Tafel Haan braucht eine neue Heimat
Seit fast 20 Jahren gibt es die Tafel Haan an der Ellscheider Straße, aber langsam wird es zu eng.
Von Antje Götze-Römer
Haan – „Eigentlich arbeitet die Tafel in Haan seit ihrem Bestehen in einem Provisorium“, sagt Harald Schmelzer, Sprecher der Tafel Haan. Seit Oktober 2006 befindet sich die Ausgabe im Untergeschoss des Gemeindehauses der Freien Evangelischen Kirche (FeG) an der Ellscheider Straße 46. Das Lager samt Kühlraum befindet sich im Industriegebiet Schallbruch. Für beide Räumlichkeiten zahlt der SKFM als Träger der Tafel in Haan keine Miete. „Dafür sind wir auch unglaublich dankbar“, betont Schmelzer.
Faktisch bedeutet die räumliche Trennung von Lager und Ausgabe aber auch, dass wöchentlich etwa sieben Tonnen an Lebensmitteln zwischengelagert werden müssen, um sie dann montags und dienstags rechtzeitig und frisch zur Ausgabe zu schaffen.
Dort werden an jedem Dienstag zwischen 160 und 180 Kunden bedient, die sich zu extrem günstigen Preisen mit Lebensmitteln versorgen können. Dafür ist eine Berechtigung notwendig, die vom SKFM an der Breidenhofer Straße 1 ausgestellt wird. „Als die Tafel 2006 öffnete kamen pro Woche ungefähr 20 Personen“, wissen Hanns-Peter Bietenbeck und Manfred Michallik, die bei der Tafel Haan für die Organisation der Ausgabe zuständig sind.
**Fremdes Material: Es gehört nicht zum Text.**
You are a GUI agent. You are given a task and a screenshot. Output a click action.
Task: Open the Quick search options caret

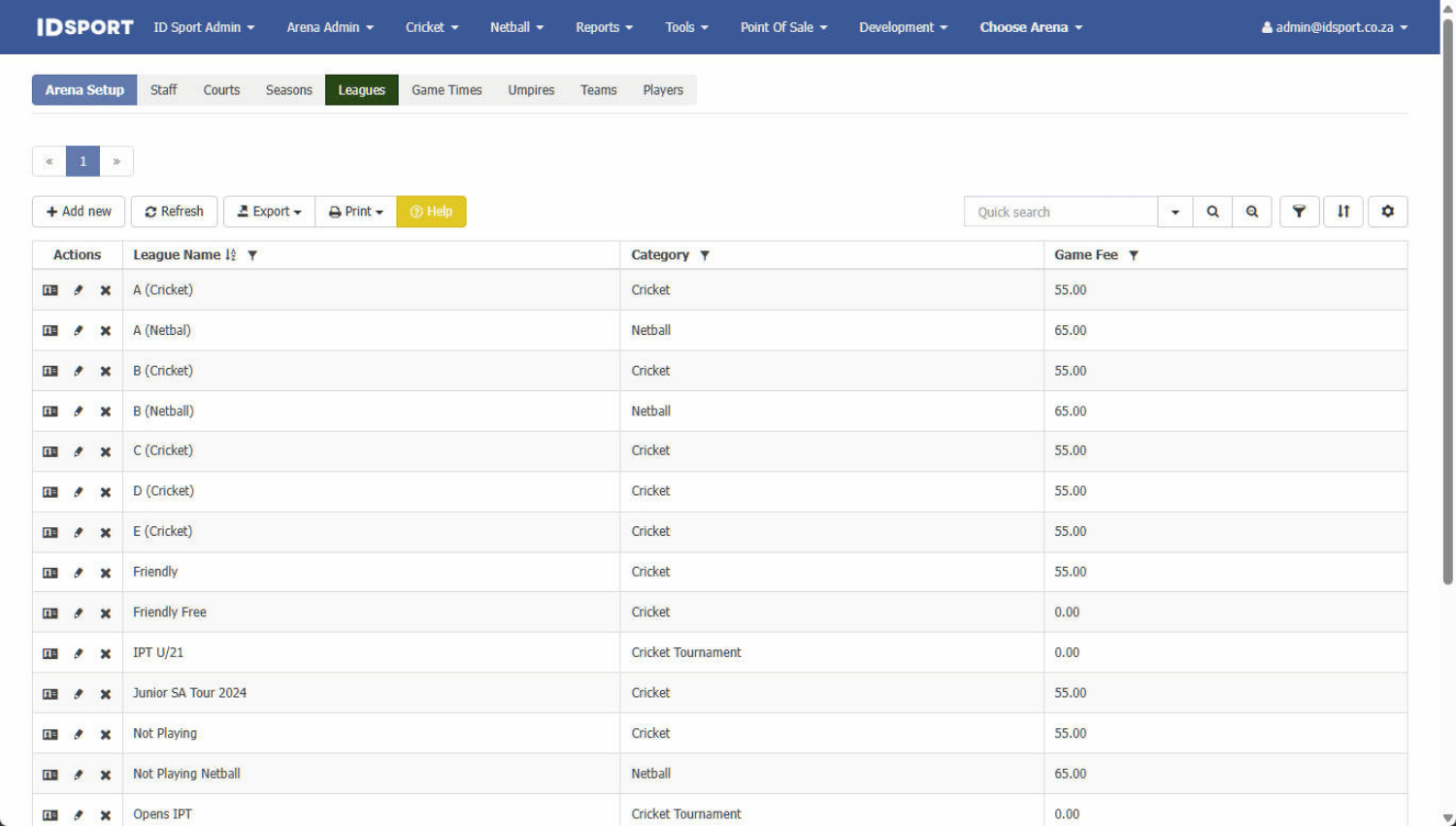click(x=1175, y=212)
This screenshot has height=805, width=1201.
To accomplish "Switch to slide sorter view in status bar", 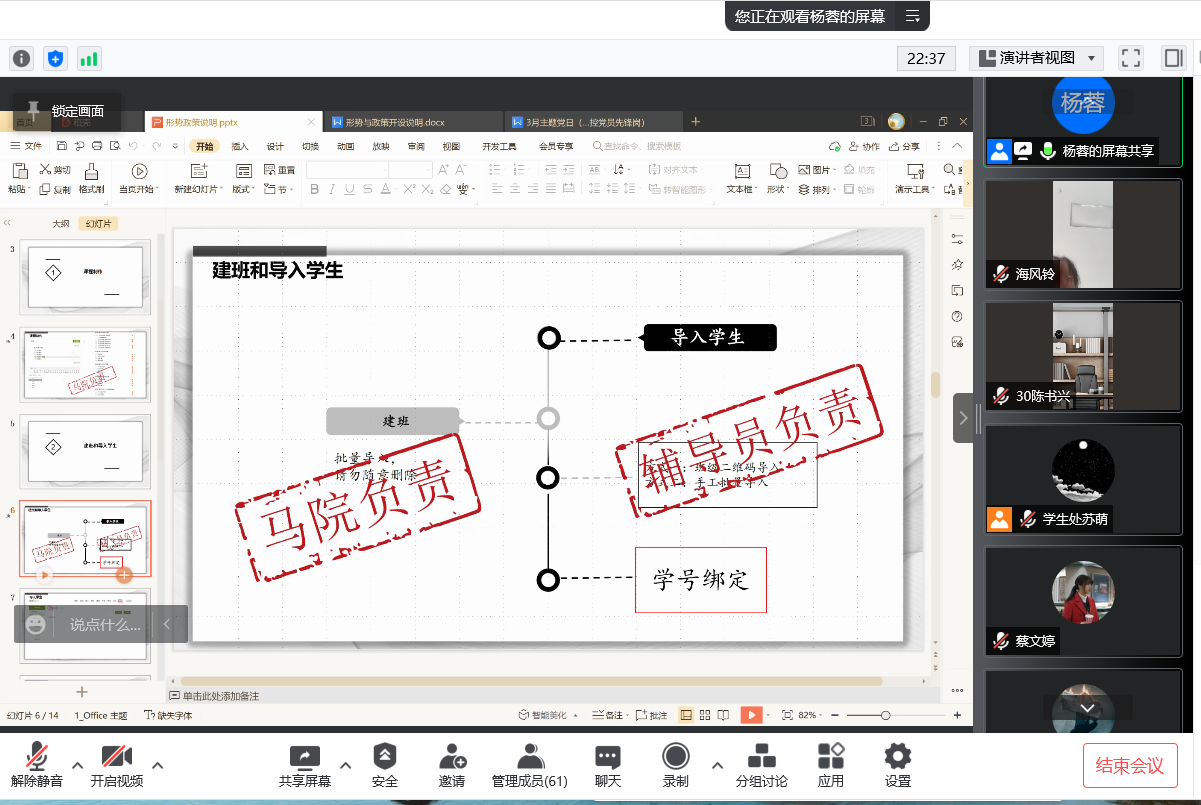I will point(705,714).
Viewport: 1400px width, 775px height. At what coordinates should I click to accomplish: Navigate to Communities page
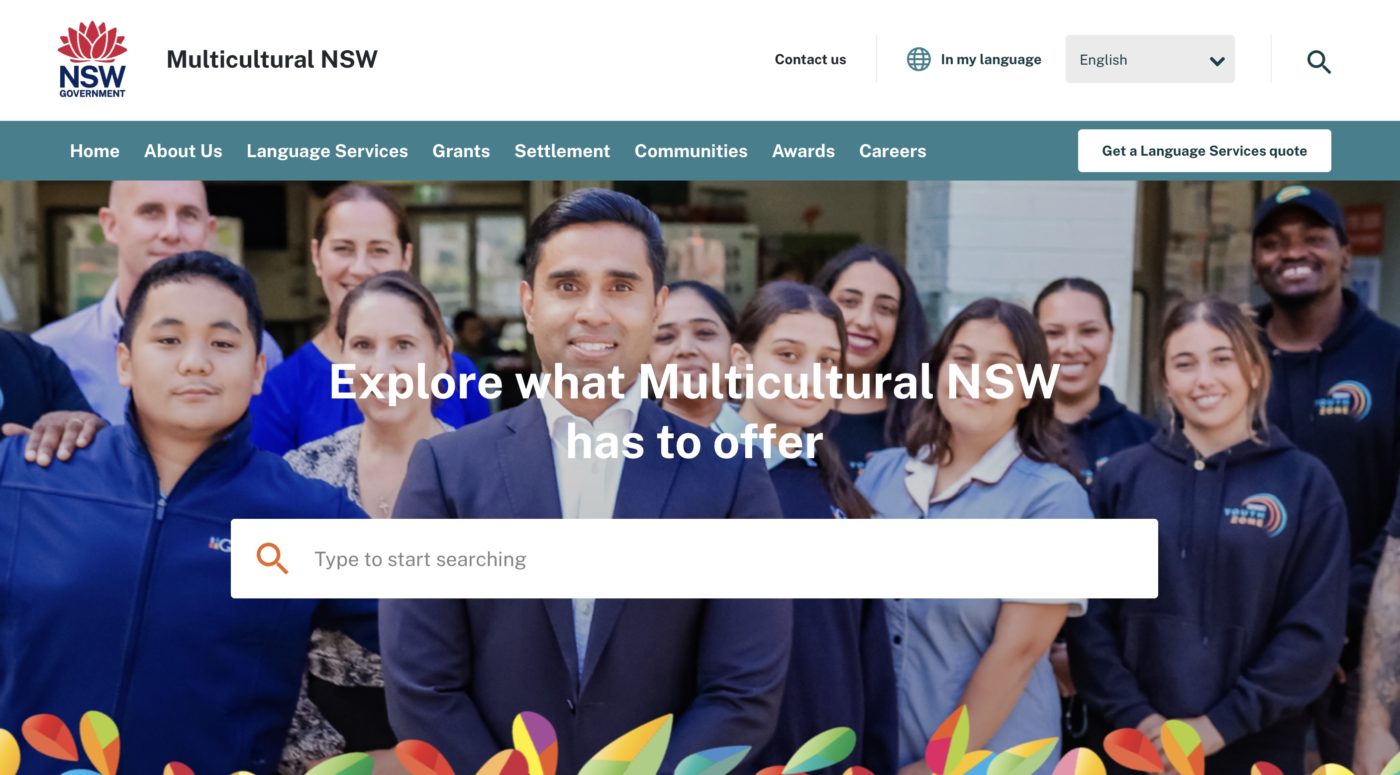pos(691,151)
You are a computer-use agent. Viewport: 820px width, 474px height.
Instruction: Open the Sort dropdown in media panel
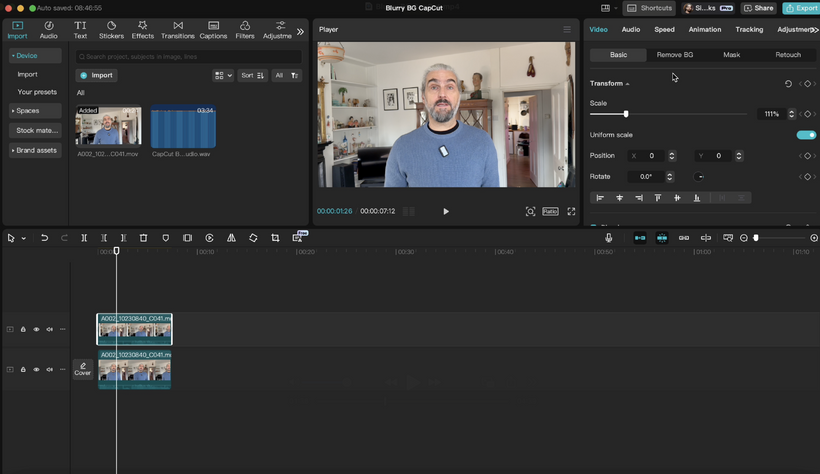(253, 75)
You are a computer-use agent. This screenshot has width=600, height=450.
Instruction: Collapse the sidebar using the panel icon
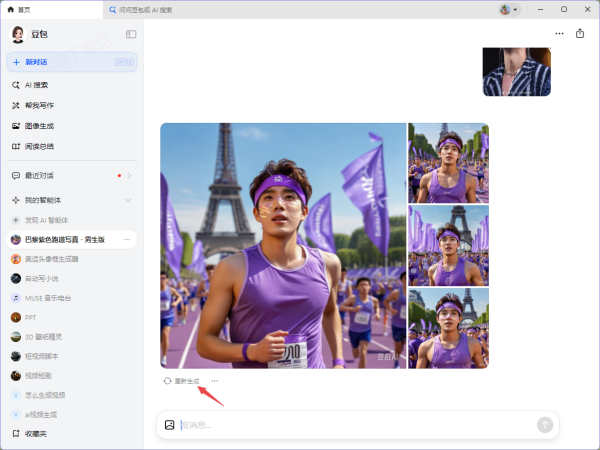point(131,34)
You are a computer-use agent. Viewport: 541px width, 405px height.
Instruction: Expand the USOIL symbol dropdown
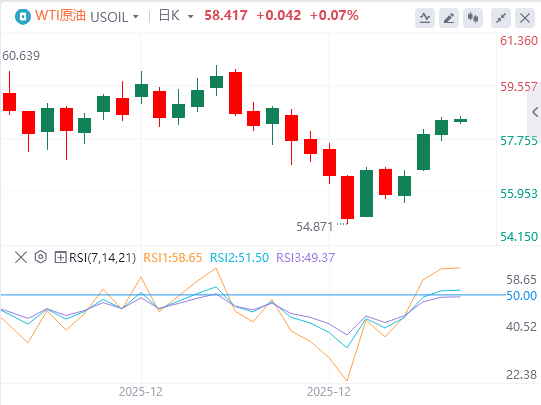[x=136, y=17]
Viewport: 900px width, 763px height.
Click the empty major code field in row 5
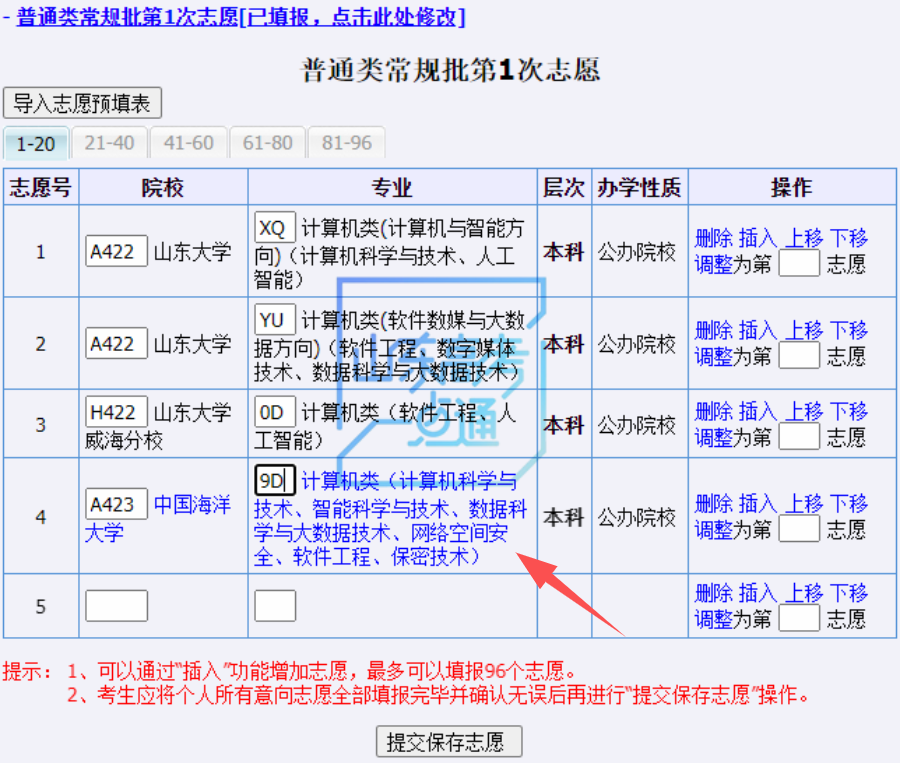[275, 606]
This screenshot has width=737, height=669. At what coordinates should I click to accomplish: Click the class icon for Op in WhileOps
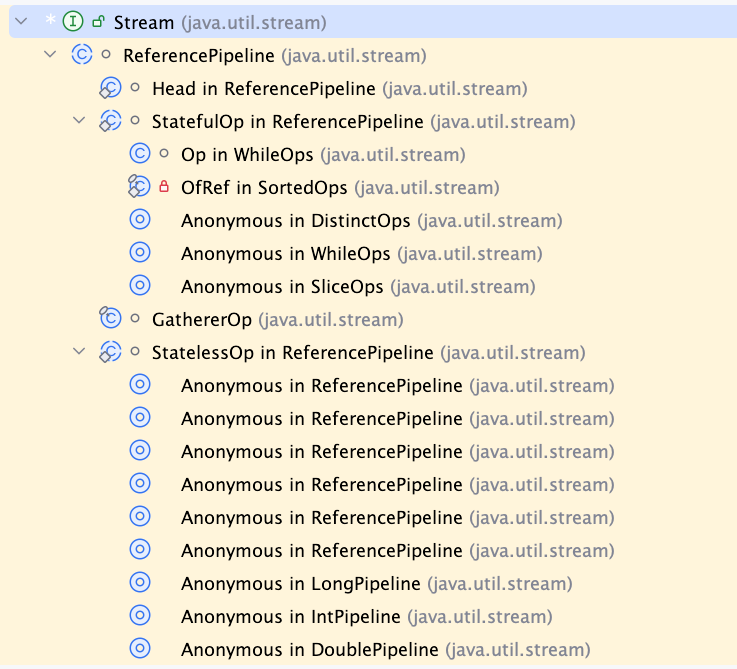140,154
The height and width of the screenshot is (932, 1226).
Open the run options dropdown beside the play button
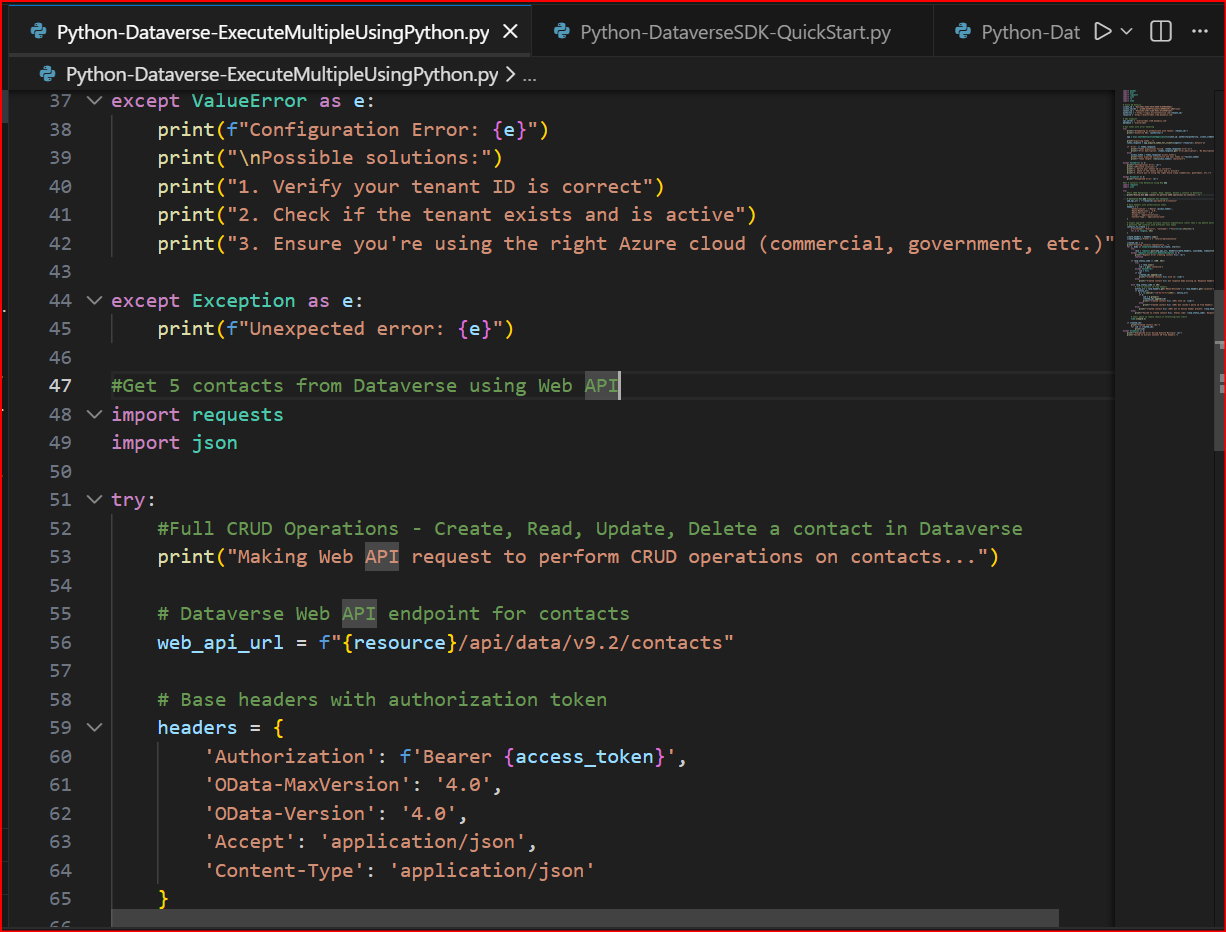click(1126, 31)
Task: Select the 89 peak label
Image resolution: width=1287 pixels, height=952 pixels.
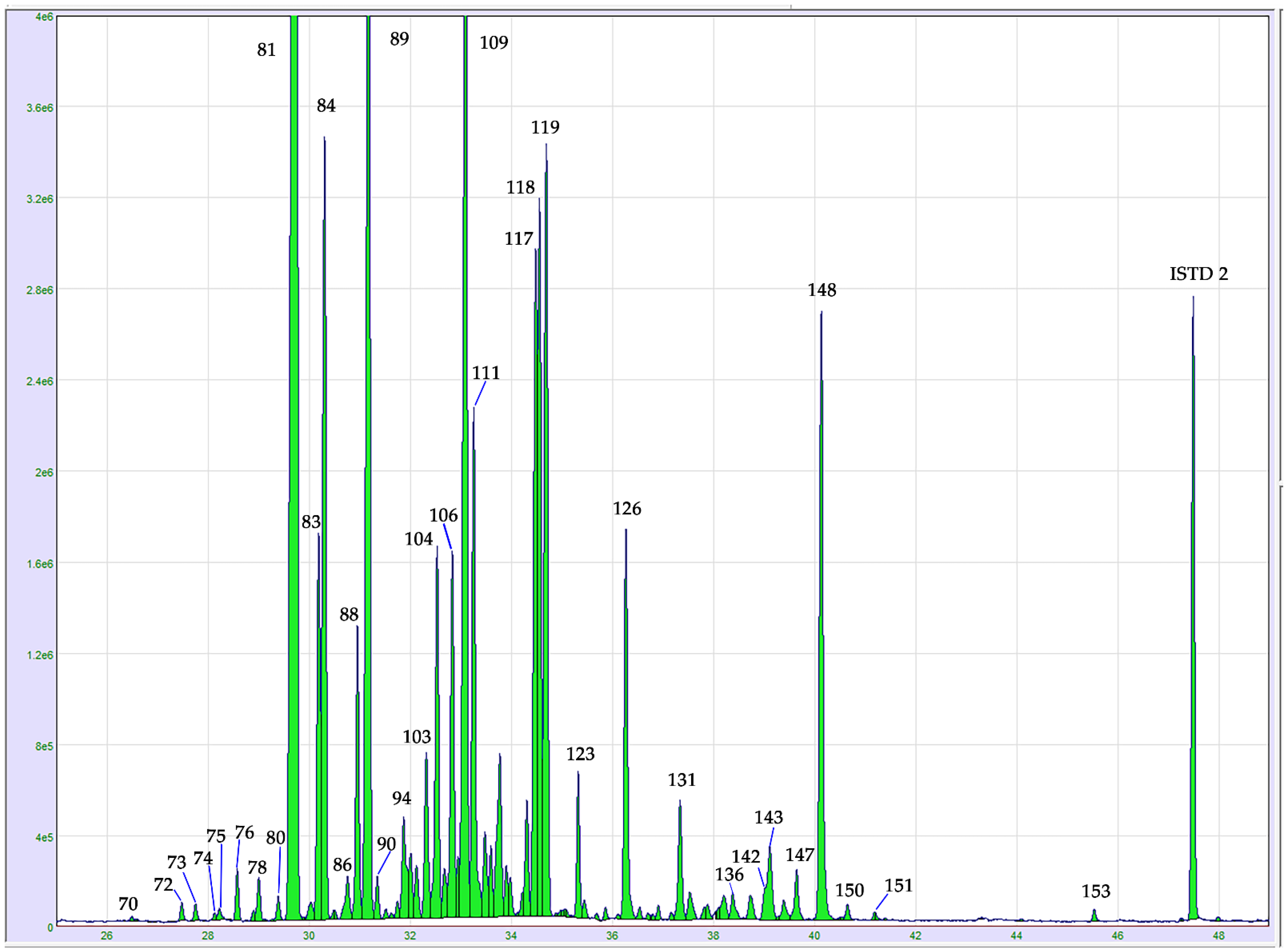Action: [x=399, y=39]
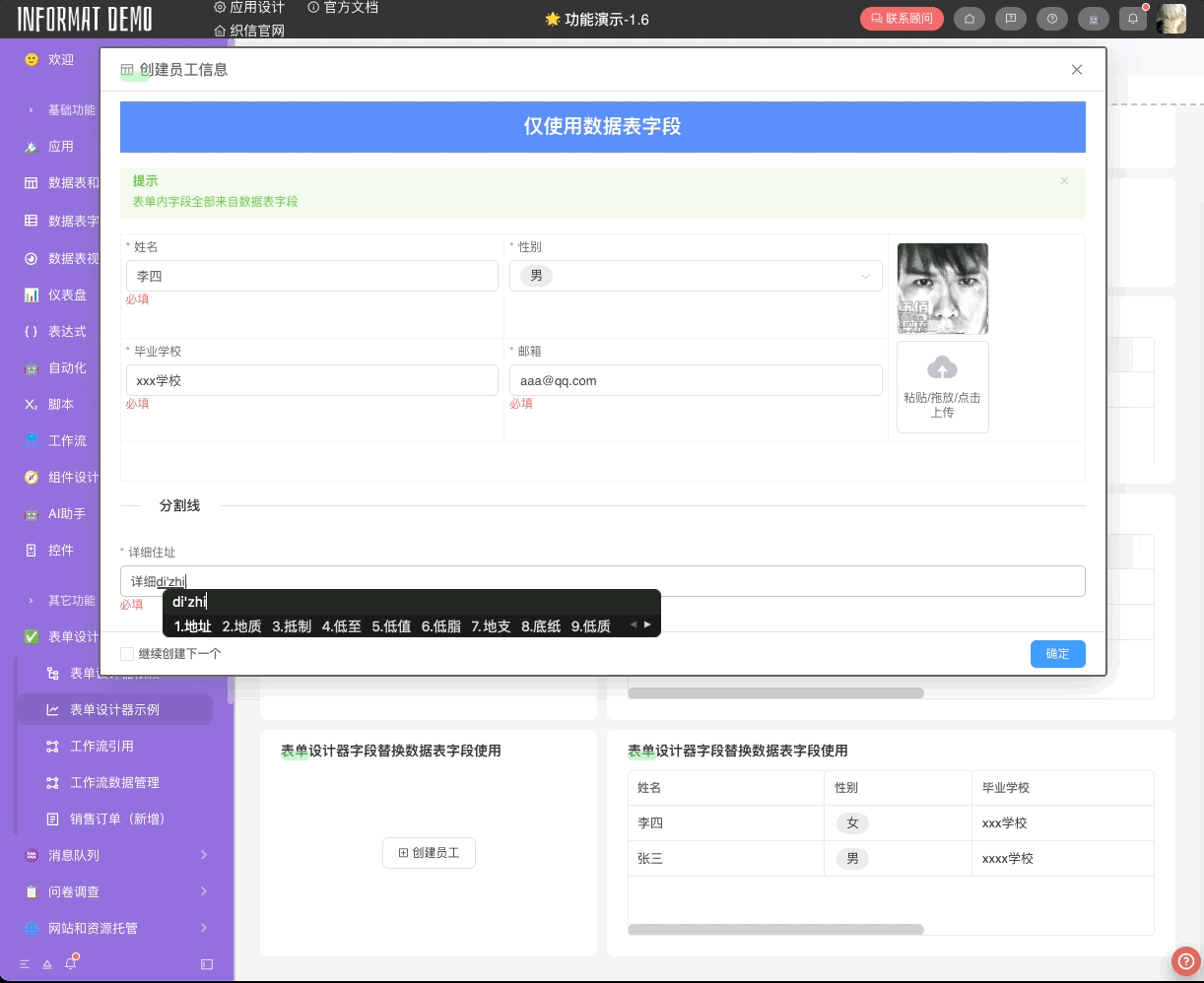Image resolution: width=1204 pixels, height=983 pixels.
Task: Click the uploaded employee photo thumbnail
Action: tap(942, 288)
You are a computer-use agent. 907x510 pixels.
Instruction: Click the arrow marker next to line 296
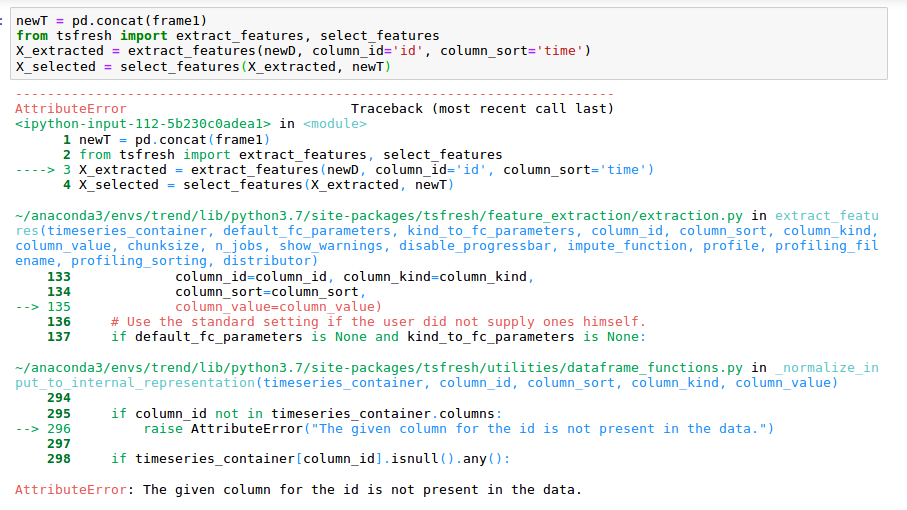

Zur Tafel kommen ausschließlich bedürftige Menschen, oft Familien mit minderjährigen Kindern. Die Anzahl der Kunden war besonders mit dem Ausbruch des Krieges in der Ukraine und der damit verbundenen erhöhten Anzahl an Geflüchteten nach oben geschnellt. Und damit auch die Menge der Waren, die benötigt werden. Aber: „Es gibt in Haan mehr Berechtigte als wir Kunden haben“, betont Bietenbeck. Trotz des diskreten Umfeldes, das an der Ellscheider Straße geboten ist.
„Die körperlichen Mühen für die ehrenamtlichen Fahrer sind extrem“, betont Jörg Niegeloh, der für die Logistik bei der Tafel Haan zuständig ist. Denn die Räume der FeG stehen den insgesamt 70 ehrenamtlich Tätigen im Fahrdienst, der Ausgabe oder der Organisation nur montags und dienstags zur Verfügung. Danach müssen sie besenrein wieder der Gemeinde übergeben und alle Möbel abgebaut werden.
Natürlich ist das eine Selbstverständlichkeit für die Tafel-Angehörigen, bedeutet aber auch, dass eventuelle Restmengen, die in der Folgewoche noch verwendet werden können, wieder ins Lager zurückgeschafft werden müssen.
Jetzt wollen die Organisatoren die Suche nach neuen Räumlichkeiten intensivieren und haben auch schon ihre Fühler ausgestreckt und sich auf Vermietungsanzeigen gemeldet. „Bisher war aber noch nicht das Passende dabei“, sagt Harald Schmelzer. „Uns ist klar, dass neue Räume bezahlt werden müssen“, betont er.
Dadurch könnte sich die Tafel komplett neu aufstellen, sogar ein zweiter Ausgabetag wäre denkbar. Das Einlass- und Kundenmanagement ließe sich wesentlich optimieren.
„Für neue Räume gibt es einige Kriterien, die dringend erfüllt sein müssen“, erläutert Hubert Bader, Geschäftsführer des SKFM Hilden-Haan. Mindestens 350 Quadratmeter mit einem abgetrennten Raum für eine Küche, in der die gelieferte Lebensmittel sortiert, portioniert und für die Ausgabe vorbereitet werden können, sollten die beheizbaren Räume vorweisen können. Ebenfalls wichtig ist eine ausreichende Anzahl an Parkmöglichkeiten und eine gute Anbindung an den ÖPNV. Und die Kosten sollten einen gewissen Rahmen nicht sprengen, schließlich müssten sie aus Spendeneinnahmen gedeckt werden.